Alcuni anni fa Luigi Maria Lombardi Satriani raccolse il mio invito a pubblicare una raccolta di suoi scritti all’interno della Collana “Immagini di Città” che avevo avviato con la Casa Editrice Rubbettino.
Oggi che questo studioso di eccelsa levatura nel campo degli studi demo-etno-antropologici ci ha lasciati, ho ripreso quegli scritti raccolti sotto il titolo “Il sogno di uno spazio” scoprendone la straordinaria attualità.
Come dicevo nella presentazione del libro di Lombardi Satriani, il motivo della mia richiesta era dovuto al fatto che la raccolta di scritti si calava a pieno sul terreno da cui la collana aveva preso le mosse – quello della riflessione sui connotati della città del terzo millennio – letta dal versante dell’antropologia culturale e focalizzando due concetti chiave: il luogo e lo spazio.
Rileggendo oggi quelle pagine affiora un’esigenza che fin da allora si poneva, vale a dire la necessità di riportare all’interno del campo di studi sulla città alcune discipline che, per una miope chiusura settoriale, ne sono state espulse sia dalle Scuole di Architettura che da quelle dell’Ingegneria civile.
L’antropologia, la sociologia, la geografia, l’estetica e persino la storia hanno ormai un ruolo del tutto marginale nella formazione degli architetti e degli urbanisti, con il conseguente impoverimento del loro bagaglio culturale il che appare evidente sia dalla pratica urbanistica corrente che, più in generale, dal modo in cui viene governato il territorio.
E’ tempo che questo declino venga interrotto, che la contaminazione tra saperi diversi torni ad essere il tratto caratterizzante degli studi sulla città e che sul terreno della formazione universitaria si riapra il discorso sulla necessità di dare vita ad un intero versante di studi, ricerche e percorsi formativi: quello delle “Scienze della città”.
E’ con questo intendimento che dai dodici scritti che compongono “Il sogno di uno spazio” di Lombardi Satriani – la gran parte dedicati alla Calabria, sua terra di elezione – cito alcuni brani da quello di apertura, “Un filo di Arianna”, che è una lunga a sapiente riflessione sui luoghi e gli spazi, sulla quale gli urbanisti e gli architetti dei tempi nostri farebbero bene a riflettere.
Cit.1) “La cultura urbanocentrica contemporanea non ha elaborato adeguate strategie per fronteggiare il pericolo dello smarrimento, dell’alienazione, per cui siamo singolarmente inermi dinanzi a esso.
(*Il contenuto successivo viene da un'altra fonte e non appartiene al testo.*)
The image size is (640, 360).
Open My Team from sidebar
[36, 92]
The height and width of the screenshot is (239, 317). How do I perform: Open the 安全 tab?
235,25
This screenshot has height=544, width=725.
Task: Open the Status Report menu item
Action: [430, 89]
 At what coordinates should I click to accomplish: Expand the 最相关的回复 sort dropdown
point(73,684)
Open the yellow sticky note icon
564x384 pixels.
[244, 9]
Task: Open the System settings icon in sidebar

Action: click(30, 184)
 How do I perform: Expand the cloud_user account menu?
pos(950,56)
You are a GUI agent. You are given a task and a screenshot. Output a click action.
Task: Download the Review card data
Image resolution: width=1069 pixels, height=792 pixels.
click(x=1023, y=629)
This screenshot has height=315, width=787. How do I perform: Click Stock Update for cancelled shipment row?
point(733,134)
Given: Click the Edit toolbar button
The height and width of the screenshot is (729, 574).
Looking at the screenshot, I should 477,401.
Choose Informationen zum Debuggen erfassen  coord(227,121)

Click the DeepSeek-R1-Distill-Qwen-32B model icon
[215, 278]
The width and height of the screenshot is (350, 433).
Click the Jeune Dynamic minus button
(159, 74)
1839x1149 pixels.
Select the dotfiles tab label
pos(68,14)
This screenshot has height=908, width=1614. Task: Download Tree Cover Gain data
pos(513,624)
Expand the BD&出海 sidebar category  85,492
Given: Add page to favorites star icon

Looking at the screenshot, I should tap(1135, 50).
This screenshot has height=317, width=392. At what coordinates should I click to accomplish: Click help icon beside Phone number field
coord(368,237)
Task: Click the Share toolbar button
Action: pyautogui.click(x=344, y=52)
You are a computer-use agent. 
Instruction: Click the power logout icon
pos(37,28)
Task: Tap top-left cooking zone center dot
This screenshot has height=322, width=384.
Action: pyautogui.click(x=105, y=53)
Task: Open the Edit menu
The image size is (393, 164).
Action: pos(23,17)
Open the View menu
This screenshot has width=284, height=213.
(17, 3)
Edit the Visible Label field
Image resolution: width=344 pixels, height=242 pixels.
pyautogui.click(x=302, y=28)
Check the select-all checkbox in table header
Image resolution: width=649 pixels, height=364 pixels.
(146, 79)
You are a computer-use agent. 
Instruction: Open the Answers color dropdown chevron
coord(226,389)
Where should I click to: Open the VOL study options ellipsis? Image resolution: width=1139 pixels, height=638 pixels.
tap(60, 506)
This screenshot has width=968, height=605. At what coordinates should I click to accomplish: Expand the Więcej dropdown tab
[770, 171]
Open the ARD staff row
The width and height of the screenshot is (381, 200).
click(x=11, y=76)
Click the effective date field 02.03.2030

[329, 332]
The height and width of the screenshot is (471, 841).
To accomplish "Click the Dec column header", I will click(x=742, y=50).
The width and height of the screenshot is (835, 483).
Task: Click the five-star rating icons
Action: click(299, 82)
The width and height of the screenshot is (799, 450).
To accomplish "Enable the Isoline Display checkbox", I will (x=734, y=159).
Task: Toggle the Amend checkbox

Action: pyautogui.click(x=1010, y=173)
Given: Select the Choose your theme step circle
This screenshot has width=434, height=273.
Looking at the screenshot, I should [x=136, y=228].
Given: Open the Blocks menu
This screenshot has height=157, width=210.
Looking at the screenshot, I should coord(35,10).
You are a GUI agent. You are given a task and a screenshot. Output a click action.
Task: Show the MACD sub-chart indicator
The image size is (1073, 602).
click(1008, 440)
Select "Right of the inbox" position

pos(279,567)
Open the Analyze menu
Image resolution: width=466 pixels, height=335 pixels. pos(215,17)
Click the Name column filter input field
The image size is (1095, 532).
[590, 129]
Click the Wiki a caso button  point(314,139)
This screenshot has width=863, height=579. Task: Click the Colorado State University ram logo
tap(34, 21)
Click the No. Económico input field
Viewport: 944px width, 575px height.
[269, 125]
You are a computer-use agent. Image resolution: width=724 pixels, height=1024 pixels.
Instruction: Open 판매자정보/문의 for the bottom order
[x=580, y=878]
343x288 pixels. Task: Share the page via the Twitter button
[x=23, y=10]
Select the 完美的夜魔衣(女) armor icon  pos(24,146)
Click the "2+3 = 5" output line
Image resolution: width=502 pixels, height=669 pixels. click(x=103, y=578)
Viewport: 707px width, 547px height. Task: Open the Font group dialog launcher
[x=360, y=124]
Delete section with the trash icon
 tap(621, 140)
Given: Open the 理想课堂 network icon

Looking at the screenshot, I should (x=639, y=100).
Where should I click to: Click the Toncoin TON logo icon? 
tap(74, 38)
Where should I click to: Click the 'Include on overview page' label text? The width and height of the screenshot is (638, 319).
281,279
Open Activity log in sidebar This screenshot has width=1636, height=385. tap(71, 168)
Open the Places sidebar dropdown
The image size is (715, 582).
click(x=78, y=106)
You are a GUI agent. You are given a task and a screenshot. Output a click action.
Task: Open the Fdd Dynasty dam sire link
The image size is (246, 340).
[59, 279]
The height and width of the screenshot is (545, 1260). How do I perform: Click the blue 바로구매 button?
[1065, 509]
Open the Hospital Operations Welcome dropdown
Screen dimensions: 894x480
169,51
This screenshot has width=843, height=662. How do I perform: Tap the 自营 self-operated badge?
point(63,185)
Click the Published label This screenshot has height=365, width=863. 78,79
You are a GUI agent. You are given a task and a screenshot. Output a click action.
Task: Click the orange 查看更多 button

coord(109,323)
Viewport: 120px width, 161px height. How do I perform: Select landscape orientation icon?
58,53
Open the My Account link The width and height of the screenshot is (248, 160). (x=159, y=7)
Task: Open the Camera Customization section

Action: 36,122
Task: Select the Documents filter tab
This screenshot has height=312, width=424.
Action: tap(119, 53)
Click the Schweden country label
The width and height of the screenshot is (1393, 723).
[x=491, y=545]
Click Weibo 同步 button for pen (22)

La realtà contemporanea, inoltre, è caratterizzata da un complesso intersecarsi di etnie, tratti culturali, modelli di diversa origine, sistemi normativi che investono l’uomo contemporaneo, situandolo in una condizione per la quale non sono state predisposte tecniche efficaci di comprensione e di padroneggiamento”.
Cit.2) “Non solo, ma la città è usata interamente, nel corso di una vita, dalla casa in cui si nasce, alla scuola in cui si apprende, al mercato in cui si compra, alla chiesa in cui si celebra, al cimitero in cui si viene seppelliti”
Cit.3) “In quanto oggetto confinato, la città è un corpo organizzato: non a caso nell’urbanistica si usano continuamente tutte una serie di metafore biologiche: si parla di cellule, di tessuti, di organi, di sistemi di organi, di sistemi di sistemi. Anche questo sta a testimoniare che noi viviamo la città come un corpo e come simile al nostro corpo”.
Cit.4) “Anche la cinematografia ha rivolto il proprio sguardo alla città, rappresentandola secondo ottiche e tagli ideologici estremamente differenziati. In numerosi film dei decenni precedenti (anni ’80-’90 ndr) la città è un apriori topografico-visivo, sul cui sfondo dobbiamo immaginare il successivo svolgersi degli eventi”
Cit.5) “Per quanto riguarda le discipline demo-etno-antropologiche, basti ricordare come nel loro ambito si sia andato sviluppando uno specifico settore di studi, l’antropologia urbana, che ha elaborato prospettive critiche, tagli metodologici, ipotesi interpretative di tale complessa problematica”
Anche per questo scritto, come per gli innumerevoli altri, coloro che studiano, progettano, governano le città devono essere grati a Luigi Maria Lombardi Satriani.